Thursday, May 1, 2014

Hayatin icinde cok seyler oluyor, ancak cok azini

yansitabiliyorum. Bugun Odtu dolmusundayken exchange olduklarini tahmin ettigim Alman iki ogrenci gordum. Buraya gelmis olmalari hosuma gitti, ozellikle Avrupa'daki yogun irkciliktan siyrilip bilhassa bu kulturu merak etmeleri guzel seydi. Geldikten sonra cool Odtulu ogrencileri de eminim algilarinda buyuk gelismeler saglamistir ki bu gelisleri toptan hayirli bir ise donmustur.
Ardindan, The Grand Budapest Hotel' i seyretmek uzre arkadasimla sinemeya gittik. Bu filmi gunlerdir seyredebilmek icin firsat kolluyordum, sonunda muradima erebildim, fakat umutla beklenen guzel birseyin daha tuketilmesi umudu azaltan birsey ki o acidan bir burukluk var icimde. Filmi izlerken yonetmenin Providence'dayken izledigim onceki filmi aklima geldi. O gunleri hatirladim ve cok yogun bir ozlem basti. Uc gun sonra ozledigim topraklarda olacagim, ancak bunu dusundukce bile aglamak istiyorum.

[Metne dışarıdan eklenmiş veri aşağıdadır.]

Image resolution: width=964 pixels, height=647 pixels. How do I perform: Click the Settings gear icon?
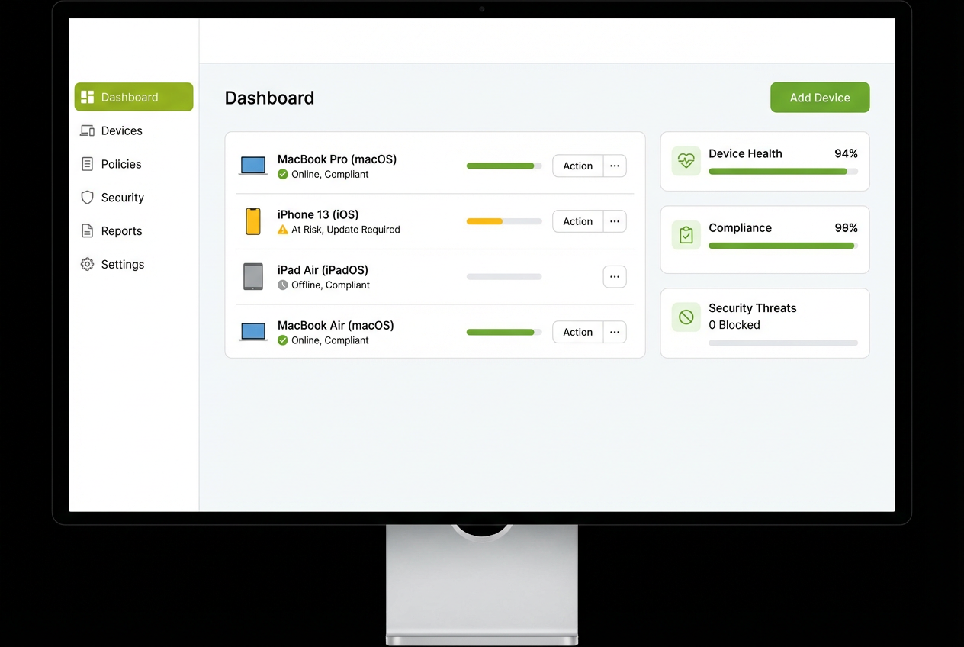(86, 264)
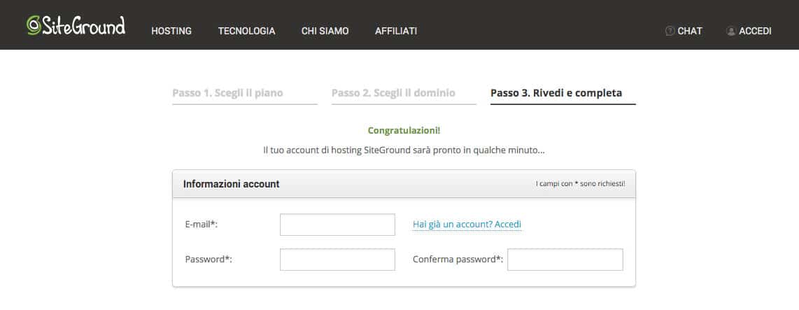
Task: Open the TECNOLOGIA menu
Action: [x=247, y=31]
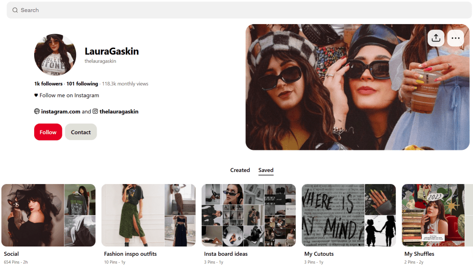Open the My Shuffles board
473x265 pixels.
click(437, 215)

Gitmenin umudundan ote dondugumde bir guzel seyin daha gecmis olacak olusunun umutsuzlugu mu sarsacak hassas dengemi! Burda guclu olabilmek icin cok caba gosteriyorum, belki o yuzden onumuzdeki haftayi dusundukce aglamakli oluyorum. Ne oldugunu ancak oralarda idrak ettigim ozgurlugu geride birakip gelmis oldugum ve deger yargilarini paylasmadigim ulkenin cirkin gariban sehirlerinde cok yoruluyorum! Ayrica bugun annemin yasgunu. Ondan gelecek yil yasgununu amerika'da kutlamamiz icin dua etmesini istedim. Biliyorsunuz ben pek dua edemiyorum.